**What you are asked to do:**
Extract the items verbatim, starting at the beginning and ending with the line that contains "(x=319, y=646)", with both ends included. Leave the pictures out of your answer.

**Data excerpts:**
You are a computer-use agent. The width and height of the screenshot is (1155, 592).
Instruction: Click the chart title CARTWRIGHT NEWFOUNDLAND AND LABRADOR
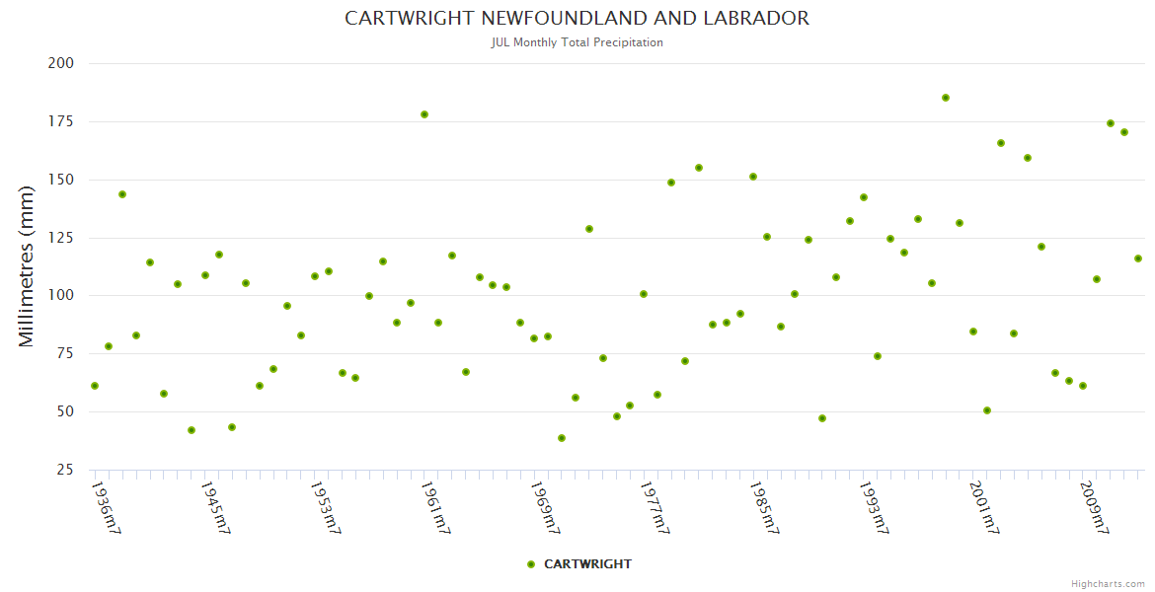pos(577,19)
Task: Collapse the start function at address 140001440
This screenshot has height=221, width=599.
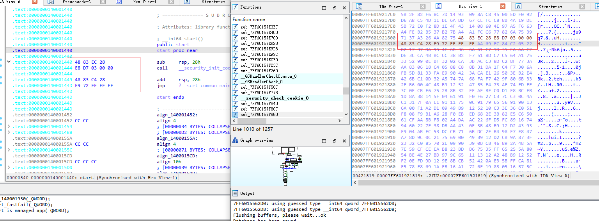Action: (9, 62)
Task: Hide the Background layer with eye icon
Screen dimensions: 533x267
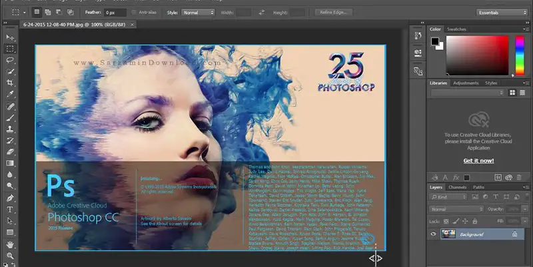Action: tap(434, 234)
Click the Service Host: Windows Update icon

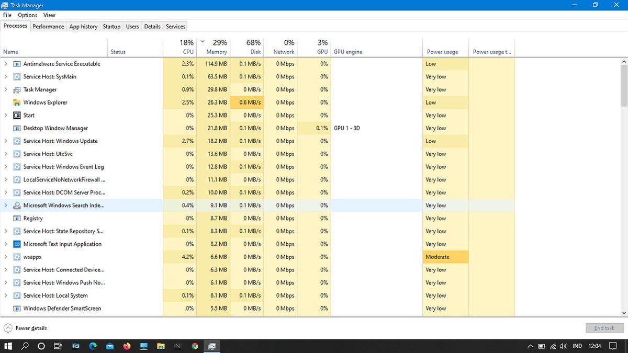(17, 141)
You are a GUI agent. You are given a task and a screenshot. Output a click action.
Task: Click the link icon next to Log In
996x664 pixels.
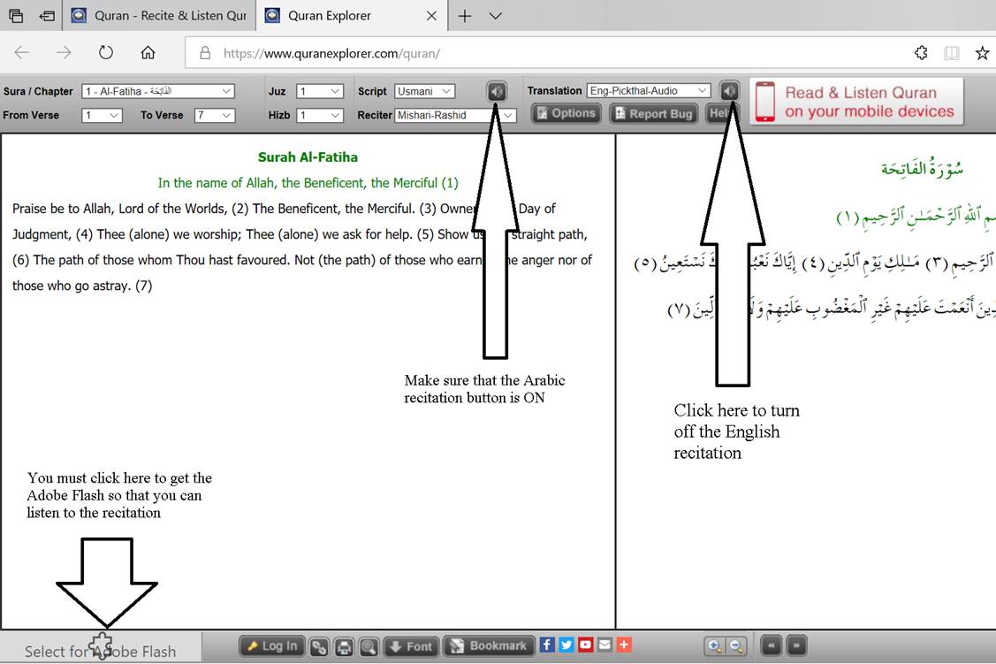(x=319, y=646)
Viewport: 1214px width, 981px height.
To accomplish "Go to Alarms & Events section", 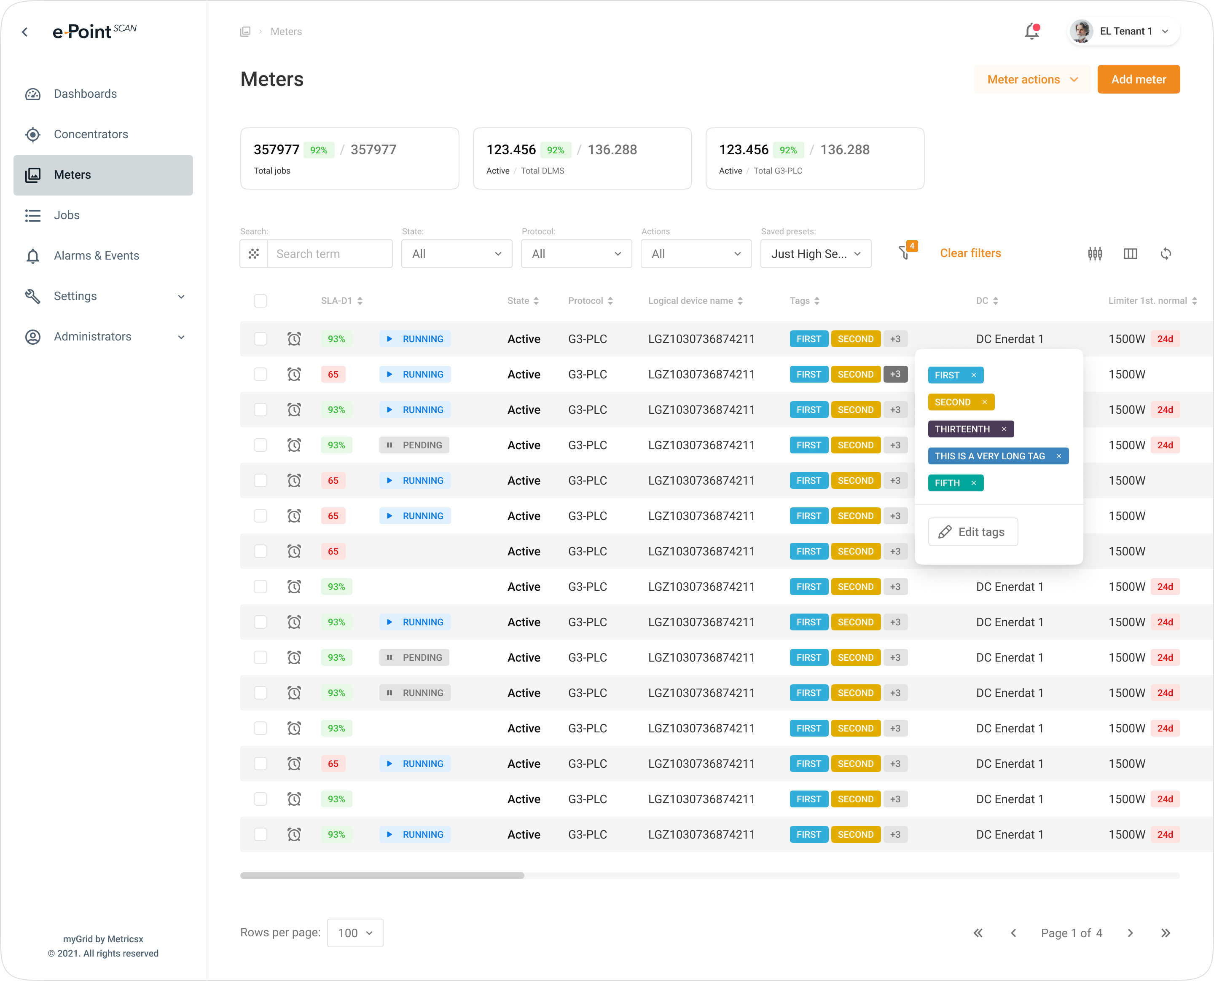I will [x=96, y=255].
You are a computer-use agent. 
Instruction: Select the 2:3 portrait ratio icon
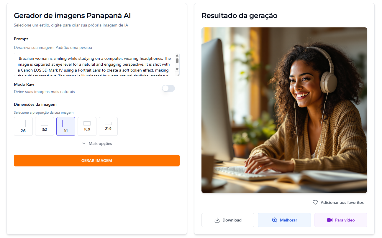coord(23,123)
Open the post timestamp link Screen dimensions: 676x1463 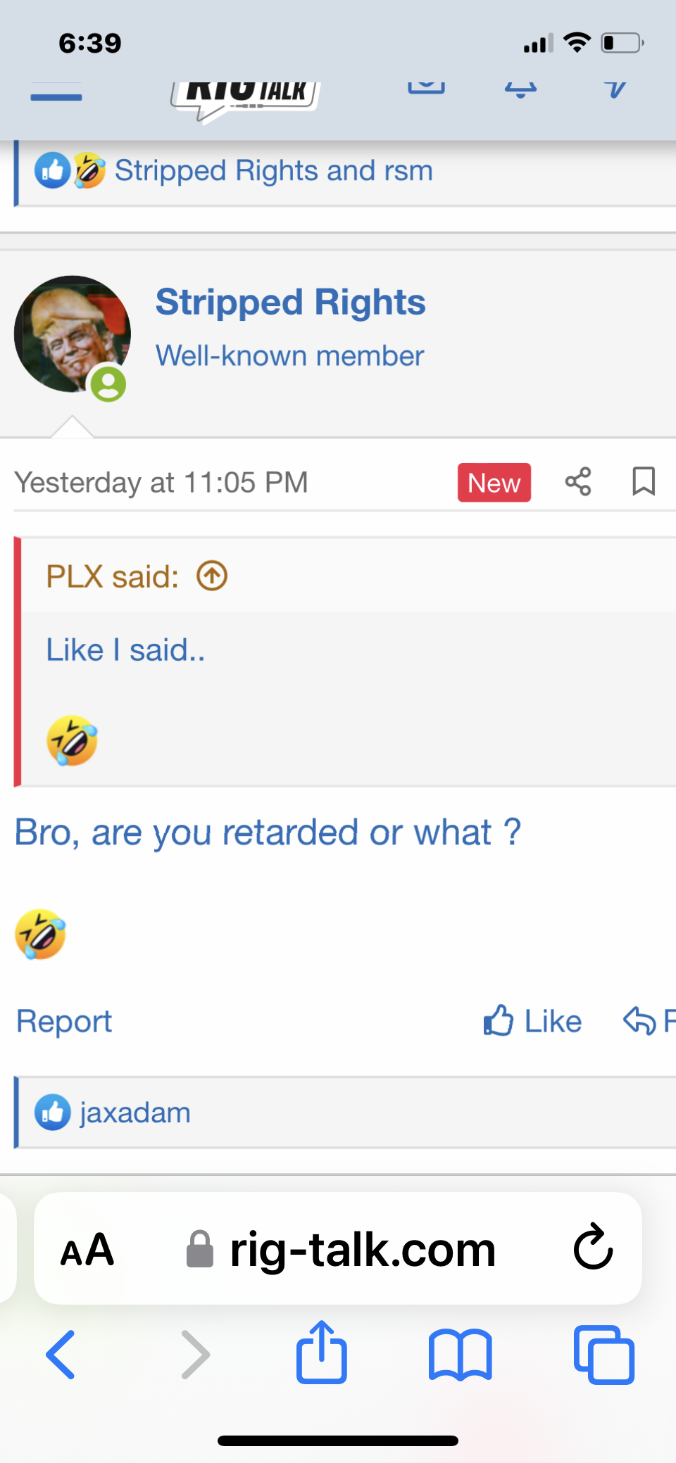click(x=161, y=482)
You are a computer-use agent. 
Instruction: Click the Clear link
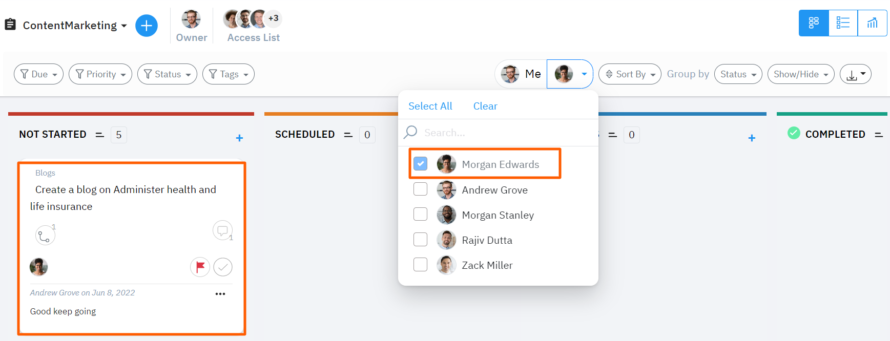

**Task result:**
You are a computer-use agent. The width and height of the screenshot is (1155, 592).
Instruction: Click the chart title CARTWRIGHT NEWFOUNDLAND AND LABRADOR
pos(577,19)
Task: Collapse the start function at address 140001440
This screenshot has height=221, width=599.
Action: (9, 62)
Task: Hide the Background layer with eye icon
Screen dimensions: 533x267
Action: tap(434, 234)
Click the Service Host: Windows Update icon

(17, 141)
You are a GUI agent. You are given a task and a screenshot. Output a click action.
Task: Click the link icon next to Log In
996x664 pixels.
(x=319, y=646)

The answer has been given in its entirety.